SUPPLIED RECORDS
— begin —

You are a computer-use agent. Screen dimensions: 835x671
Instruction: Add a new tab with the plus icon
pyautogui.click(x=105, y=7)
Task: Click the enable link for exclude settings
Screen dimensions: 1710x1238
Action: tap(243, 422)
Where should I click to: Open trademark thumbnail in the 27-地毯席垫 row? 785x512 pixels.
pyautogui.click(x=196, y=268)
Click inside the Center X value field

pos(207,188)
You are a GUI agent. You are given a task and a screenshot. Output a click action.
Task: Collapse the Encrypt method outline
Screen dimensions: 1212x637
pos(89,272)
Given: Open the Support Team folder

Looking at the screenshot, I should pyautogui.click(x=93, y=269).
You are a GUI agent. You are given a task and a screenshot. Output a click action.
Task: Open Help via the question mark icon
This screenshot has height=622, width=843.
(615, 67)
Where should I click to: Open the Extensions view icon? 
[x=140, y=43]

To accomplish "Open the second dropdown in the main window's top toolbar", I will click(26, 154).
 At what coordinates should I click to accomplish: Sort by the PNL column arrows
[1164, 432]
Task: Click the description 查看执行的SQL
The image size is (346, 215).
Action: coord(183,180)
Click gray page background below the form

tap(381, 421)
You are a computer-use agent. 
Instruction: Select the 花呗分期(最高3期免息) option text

— end —

TASK DETAILS
Reproduce all of the items above verbatim, preserving each line unchanged and in its original order.

ANSWER TO THE TASK
You are a computer-use agent. Screen dimensions: 835x671
Instruction: Add a new tab with the plus icon
pyautogui.click(x=105, y=7)
Task: Click the enable link for exclude settings
Screen dimensions: 1710x1238
Action: tap(243, 422)
Where should I click to: Open trademark thumbnail in the 27-地毯席垫 row? 785x512 pixels.
pyautogui.click(x=196, y=268)
Click inside the Center X value field

pos(207,188)
You are a GUI agent. You are given a task and a screenshot. Output a click action.
Task: Collapse the Encrypt method outline
Screen dimensions: 1212x637
pos(89,272)
Given: Open the Support Team folder

Looking at the screenshot, I should pyautogui.click(x=93, y=269).
You are a GUI agent. You are given a task and a screenshot. Output a click action.
Task: Open Help via the question mark icon
This screenshot has height=622, width=843.
(615, 67)
Where should I click to: Open the Extensions view icon? 
[x=140, y=43]

To accomplish "Open the second dropdown in the main window's top toolbar", I will click(26, 154).
 At what coordinates should I click to accomplish: Sort by the PNL column arrows
[1164, 432]
Task: Click the description 查看执行的SQL
The image size is (346, 215).
Action: coord(183,180)
Click gray page background below the form

tap(381, 421)
You are a computer-use agent. 
Instruction: Select the 花呗分期(最高3期免息) option text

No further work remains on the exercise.